• CONSIGNE: Poursuivez le texte sur La Poste à partir de sa dernière phrase.

Encore un petit virage, et hop, nous voilà à la hauteur du Postshop loisirs, pelles en plastique, bulles de savon en vrac. Le rayon livres jouxte le distributeur à boissons, tandis qu’au loin, on aperçoit enfin les guichets. Encore une ultime montagne de bonbons et de chocolats à franchir avant de tomber nez à nez avec le hit du mois : un ventilateur à l’effigie de Bob l’éponge. « Vous prendrez bien un billet de loterie, une vignette auto ? » demande alors la dame du guichet.

 

La Poste est devenue un vaste souk dans lequel on trouve de tout, un grand bazar qui donne le tournis. A tel point que lorsqu’on pénètre dans un bureau de poste en Tunisie ou en Egypte, on apprécie le dépouillement des lieux : le souk, lui, demeure à l’extérieur.

 

Mais plus « notre » Poste entasse de fourbi dans ses offices, plus elle néglige sa mission. A coups de restructurations concoctées par ses top managers décidément très inspirés, le géant jaune n’en finit plus de supprimer des emplois, des prestations, des bureaux de poste : 1500 d’entre eux ont déjà été rayés de la carte, plusieurs centaines sont en train d’être « analysés ». Même les boîtes aux lettres disparaissent en douce, sans crier gare.

(Données des cibles de clic)
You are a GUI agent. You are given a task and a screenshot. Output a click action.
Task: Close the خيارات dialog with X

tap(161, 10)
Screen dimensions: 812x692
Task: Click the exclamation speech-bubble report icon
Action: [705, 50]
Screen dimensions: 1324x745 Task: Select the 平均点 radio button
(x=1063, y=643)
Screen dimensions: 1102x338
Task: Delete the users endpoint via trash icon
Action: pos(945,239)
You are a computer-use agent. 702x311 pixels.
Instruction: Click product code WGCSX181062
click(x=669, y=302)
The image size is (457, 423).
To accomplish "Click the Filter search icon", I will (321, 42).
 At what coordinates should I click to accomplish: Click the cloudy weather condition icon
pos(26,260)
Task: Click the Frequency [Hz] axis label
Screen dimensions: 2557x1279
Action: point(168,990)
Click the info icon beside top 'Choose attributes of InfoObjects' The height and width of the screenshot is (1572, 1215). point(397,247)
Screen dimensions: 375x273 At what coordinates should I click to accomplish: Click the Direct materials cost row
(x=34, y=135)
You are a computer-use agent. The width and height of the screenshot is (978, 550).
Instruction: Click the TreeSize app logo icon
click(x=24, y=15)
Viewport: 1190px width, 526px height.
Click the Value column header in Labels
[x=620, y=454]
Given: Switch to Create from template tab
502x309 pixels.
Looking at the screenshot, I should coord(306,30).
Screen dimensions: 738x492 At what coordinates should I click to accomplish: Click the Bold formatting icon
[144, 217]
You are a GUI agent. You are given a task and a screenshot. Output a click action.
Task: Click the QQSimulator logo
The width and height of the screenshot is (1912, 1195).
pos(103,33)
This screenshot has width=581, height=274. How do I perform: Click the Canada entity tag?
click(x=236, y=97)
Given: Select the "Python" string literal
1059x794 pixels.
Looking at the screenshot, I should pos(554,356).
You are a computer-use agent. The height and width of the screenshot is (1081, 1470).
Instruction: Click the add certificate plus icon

• RÉPONSE CI-DESSOUS:
 

Mais l’idée de génie qui permettra de relever les défis du futur s’intitule « la Poste dans l’épicerie du village », nom de code Ymago. Il suffisait d’y penser : vos commandements de payer vous seront notifiés entre pommes et fromage. Et pour faire leurs paiements, les usagers n’auront qu’à rouler quelques kilomètres.  

 

Résultat des courses : alors que le personnel de la poste est sommé de se transformer en kiosquier et en vendeur de tickets de tribolo, les épiciers suivent des cours pour arriver à faire les postiers. Et qui aura pitié des vrais kiosquiers qui se font piquer tous leurs produits ?

 

Mais dans ce monde de brutes en pleine mutation, la Poste nous offre jusqu’en septembre une pause douceur : des animaux en peluche, qui récompensent les clients qui font leur marché dans les bureaux de poste. On demeure ébloui par une stratégie marketing qui génère un tel bric-à-brac.